Veredito: Verdade. Teterboro, o portão de entrada da aviação executiva para Manhattan, aplica um peso máximo de decolagem de 100.000 lb desde o fim dos anos 1960, uma regra depois transformada em lei federal após reclamações de ruído dos moradores. Um Boeing 747 pesa 800.000 lb carregado, então nem chega perto. Aeronaves acima de 75.000 lb precisam de autorização prévia. O limite é o motivo de Teterboro ser um mar de Gulfstreams e Globals, e não de 737.

Teterboro (TEB) fica a 12 milhas de Midtown, no condado de Bergen, Nova Jersey, cercado por subúrbios densos. A Port Authority introduziu o limite de 100.000 lb em 1967 e o defende desde então; nos anos 2000, o deputado Steve Rothman e o senador Bob Menendez aprovaram dispositivos em leis orçamentárias federais que codificaram a proibição, e a Port Authority exige um formulário de certificação para qualquer operação entre 75.000 e 100.000 lb.
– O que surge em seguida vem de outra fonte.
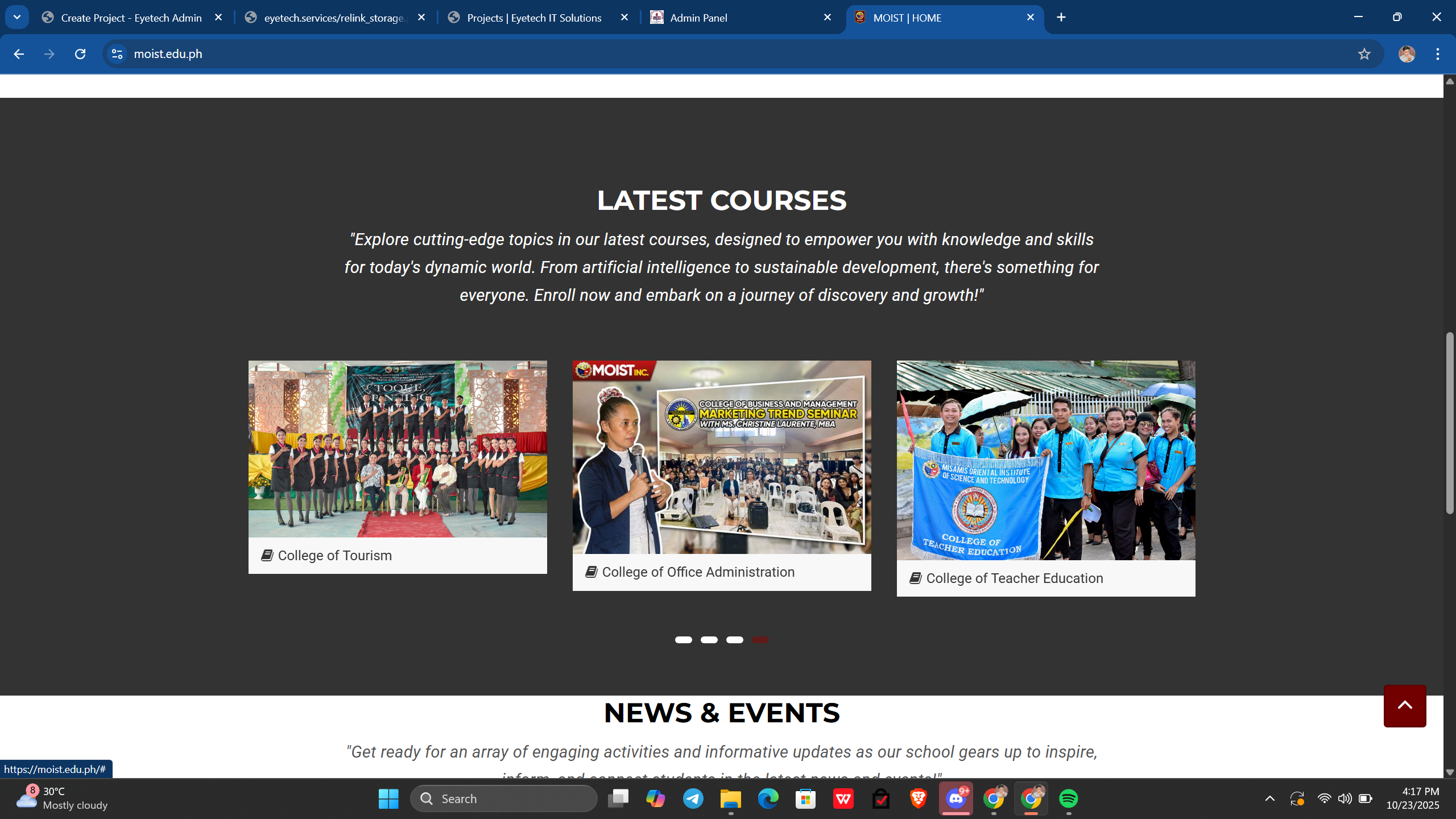1456x819 pixels.
Task: Open the Spotify icon in the taskbar
Action: coord(1068,799)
A regra é sobre ruído e carga sobre a pista, não sobre segurança. Convenientemente, também mantém as companhias aéreas regulares de fora, e é por isso que Teterboro não tem terminal de passageiros no sentido usual — só FBOs.

O que cabe sob o teto: tudo na aviação executiva, até e incluindo os maiores jatos construídos para esse fim. Um Gulfstream G700 tem peso máximo de decolagem de 107.600 lb, e um Global 7500, de 114.850 lb, então com tanque cheio nenhum dos dois é permitido; eles operam em Teterboro abaixo desses pesos ou seguem para Newark ou Westchester para partidas de longo alcance. Um Boeing BBJ 737, a 171.000 lb, está excluído de saída, e o Airbus ACJ TwoTwenty também. O Falcon 8X (73.000 lb) e o Challenger 650 (48.200 lb) entram sem papelada.

O limite é real, é aplicado e molda quais jatos a elite de Manhattan realmente compra.